Output nothing but the lines from the one holding "Task: Open the Configure menu via its label" to the end of the listing. Reproduce them exactly, without the pictures.

Dataset records
- Opening Delimiter -

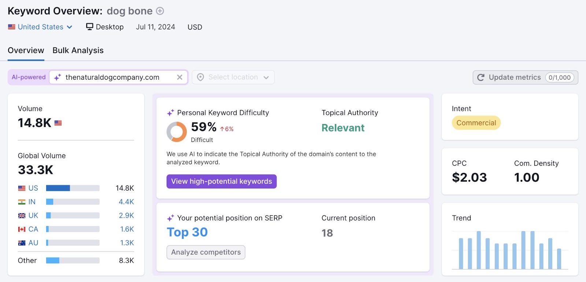Click the tallest bar in Trend chart
This screenshot has height=282, width=586.
click(479, 250)
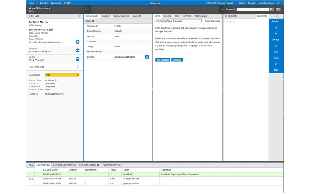Dial the Business phone number icon
Viewport: 310px width, 193px height.
pyautogui.click(x=78, y=51)
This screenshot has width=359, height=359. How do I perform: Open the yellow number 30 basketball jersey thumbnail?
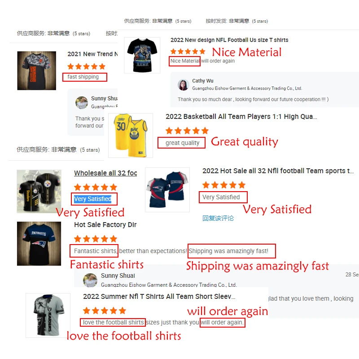pyautogui.click(x=131, y=136)
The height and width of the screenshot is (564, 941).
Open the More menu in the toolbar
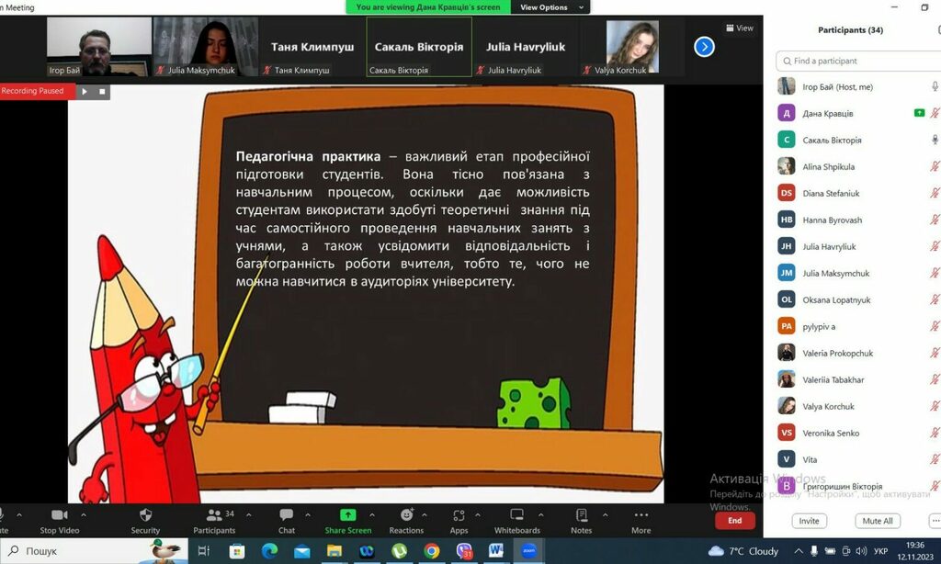[641, 515]
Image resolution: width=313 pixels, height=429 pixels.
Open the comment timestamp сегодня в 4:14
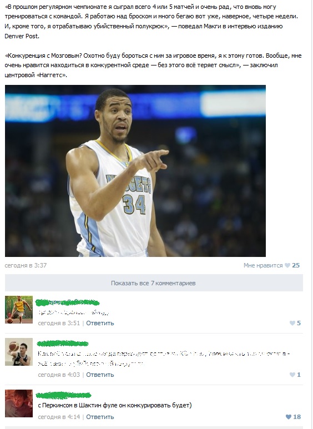pos(59,417)
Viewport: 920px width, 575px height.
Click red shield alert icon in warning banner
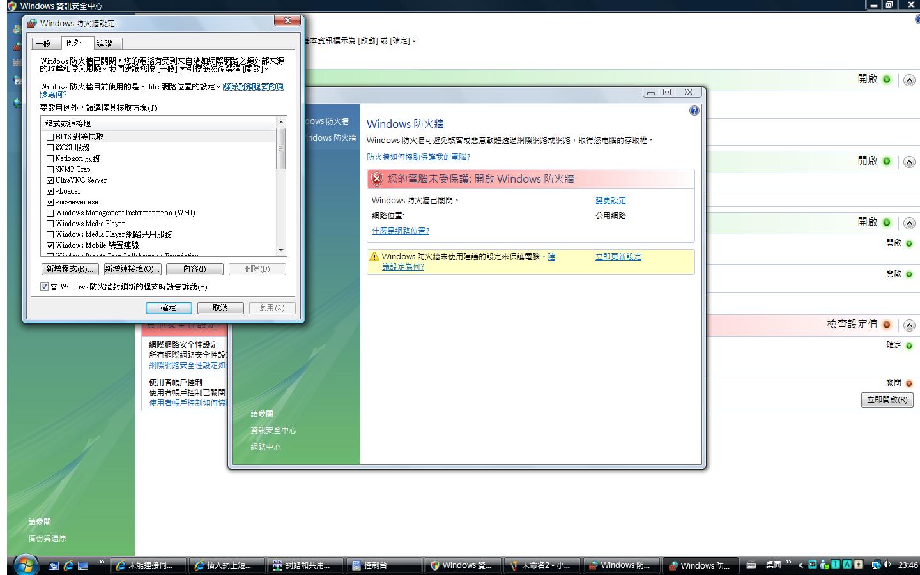tap(377, 179)
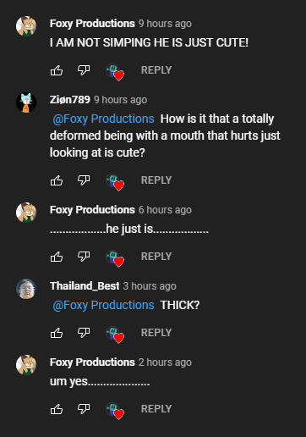
Task: Dislike the 'he just is' comment
Action: [84, 257]
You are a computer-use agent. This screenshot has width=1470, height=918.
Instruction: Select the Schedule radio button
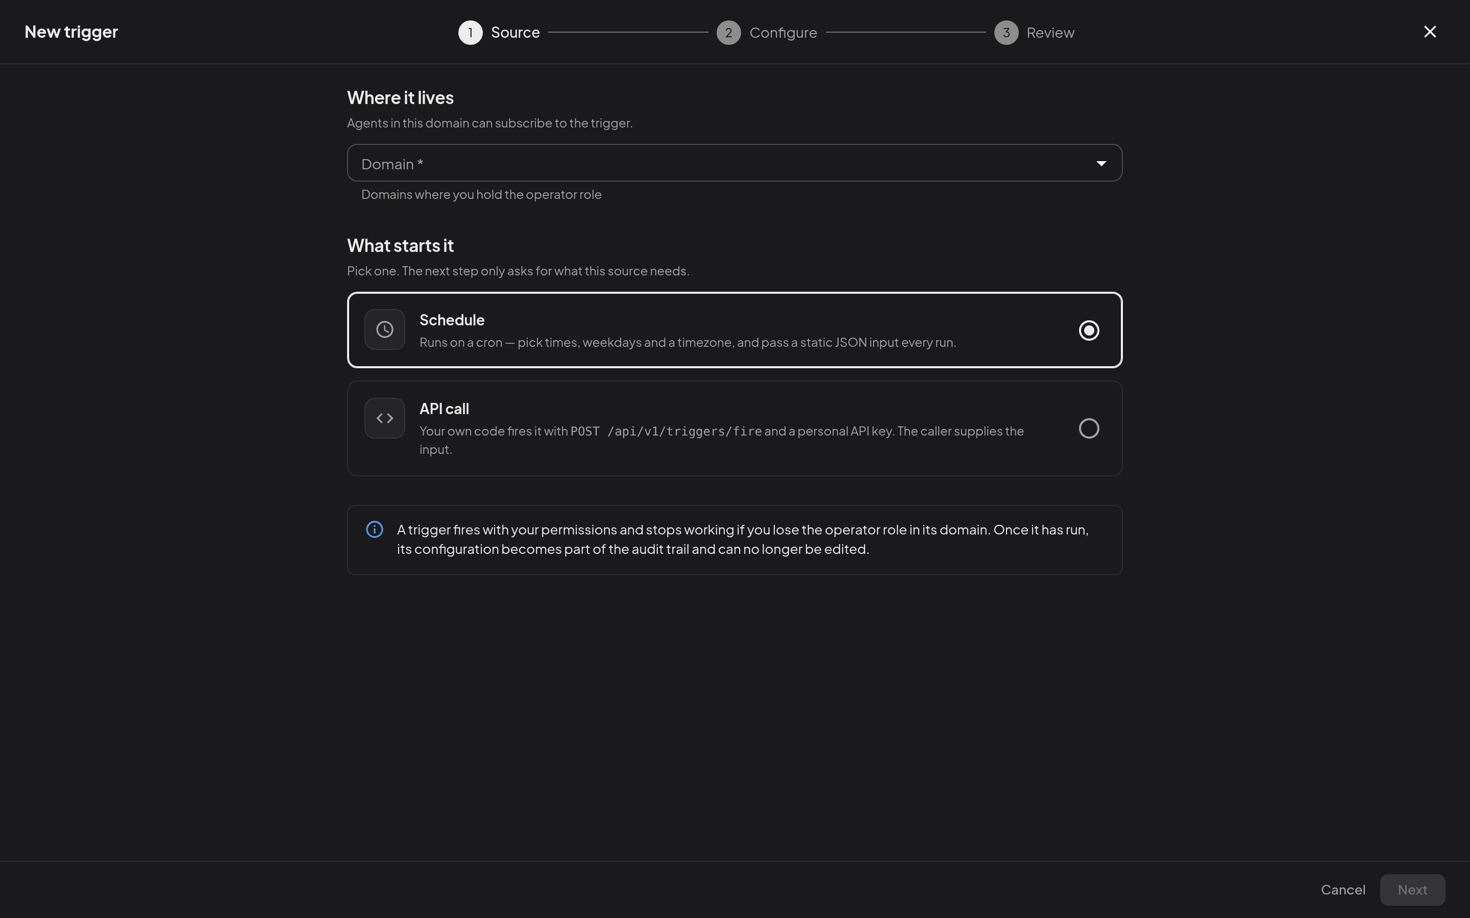tap(1089, 330)
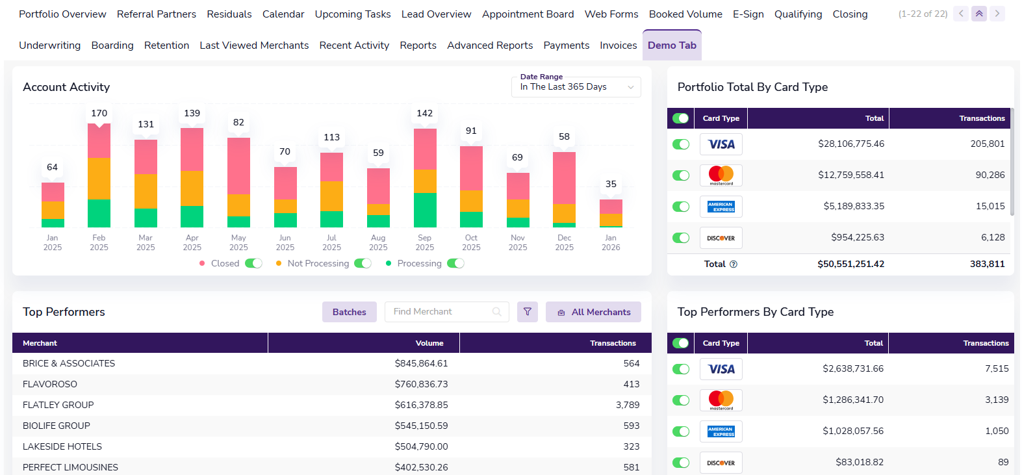Toggle the Not Processing chart series

point(363,263)
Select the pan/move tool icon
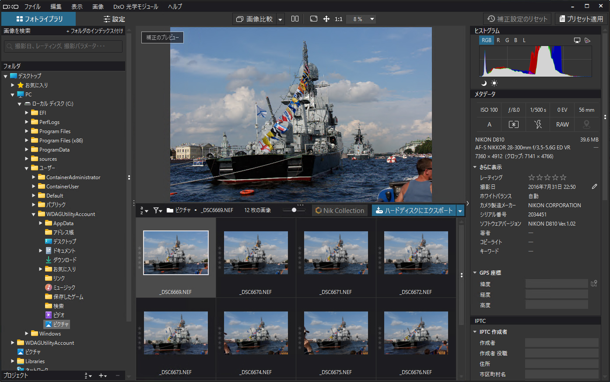 pyautogui.click(x=326, y=19)
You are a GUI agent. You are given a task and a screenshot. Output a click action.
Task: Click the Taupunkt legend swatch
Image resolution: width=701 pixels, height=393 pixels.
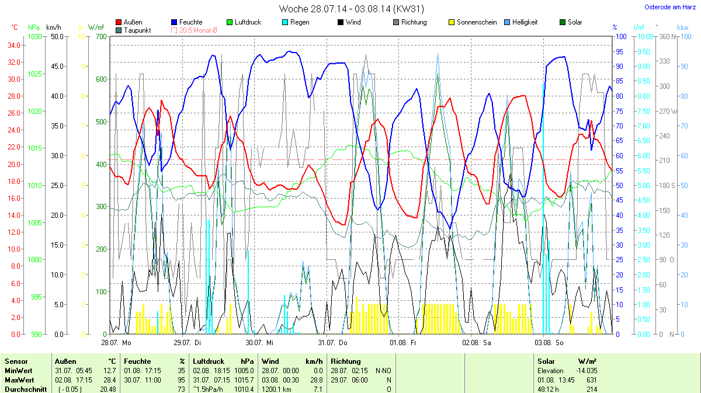119,30
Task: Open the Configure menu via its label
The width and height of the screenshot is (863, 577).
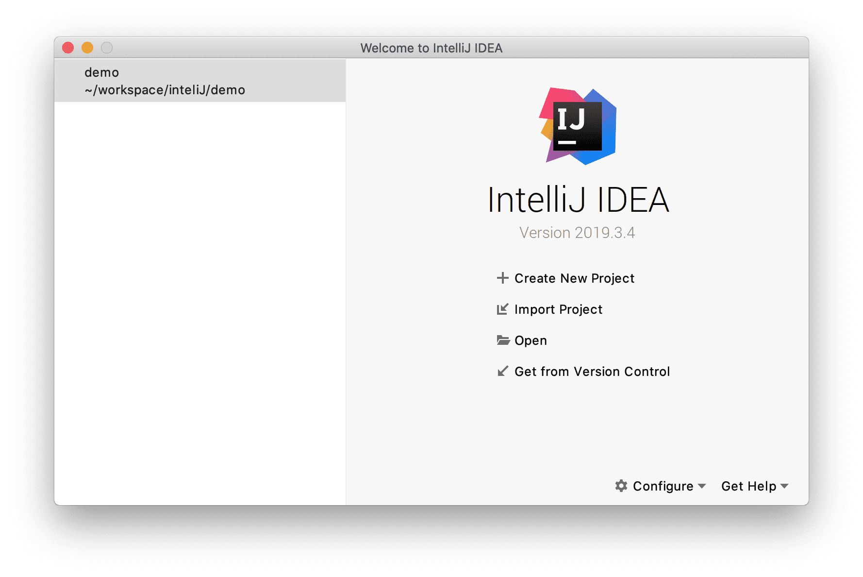Action: [x=663, y=486]
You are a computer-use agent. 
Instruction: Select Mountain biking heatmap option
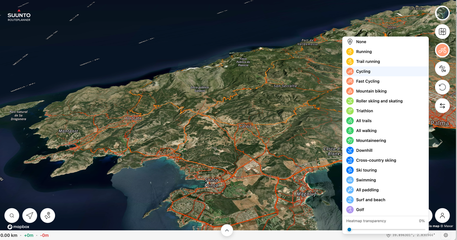(x=371, y=91)
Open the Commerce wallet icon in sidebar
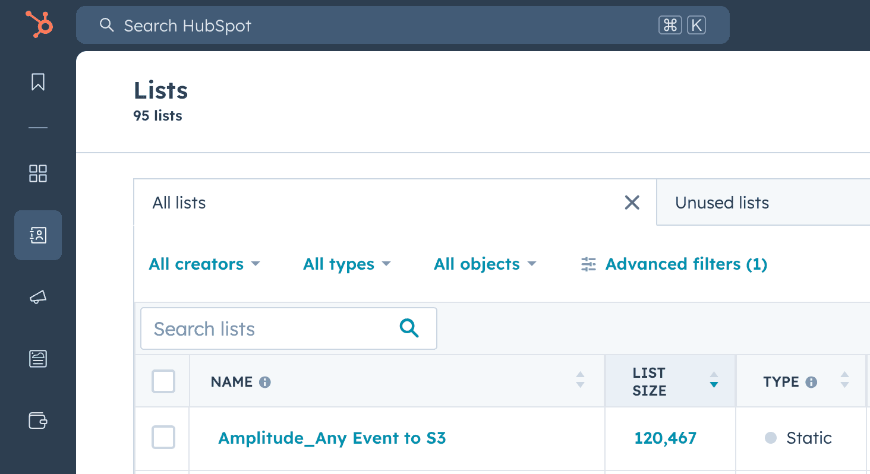This screenshot has height=474, width=870. (37, 421)
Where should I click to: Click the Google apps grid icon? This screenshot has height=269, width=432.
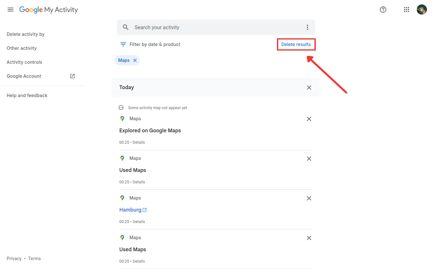point(407,10)
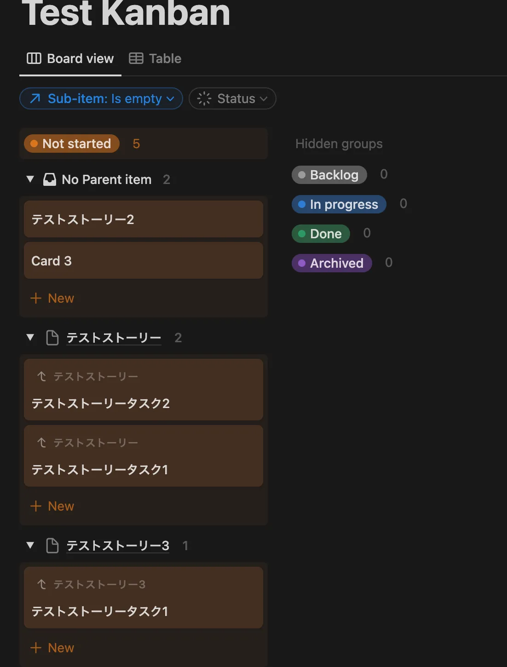Collapse the テストストーリー group triangle
Viewport: 507px width, 667px height.
click(30, 337)
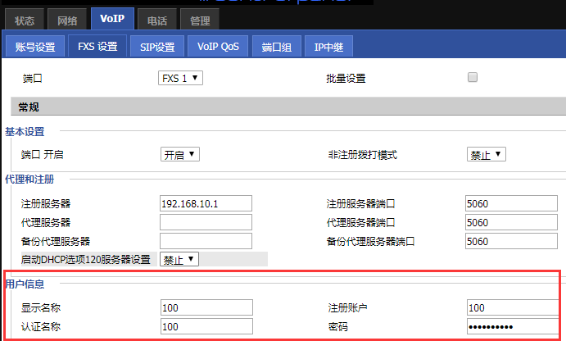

- Closing Delimiter -

Solution
Task: Open the Configure menu via its label
The width and height of the screenshot is (863, 577).
Action: [x=663, y=486]
You are a computer-use agent. 
Instruction: Select Mountain biking heatmap option
(x=371, y=91)
Open the Commerce wallet icon in sidebar
This screenshot has height=474, width=870. (37, 421)
Where should I click to: Click the Google apps grid icon? This screenshot has height=269, width=432.
point(407,10)
Collapse the テストストーリー group triangle
Viewport: 507px width, 667px height.
click(30, 337)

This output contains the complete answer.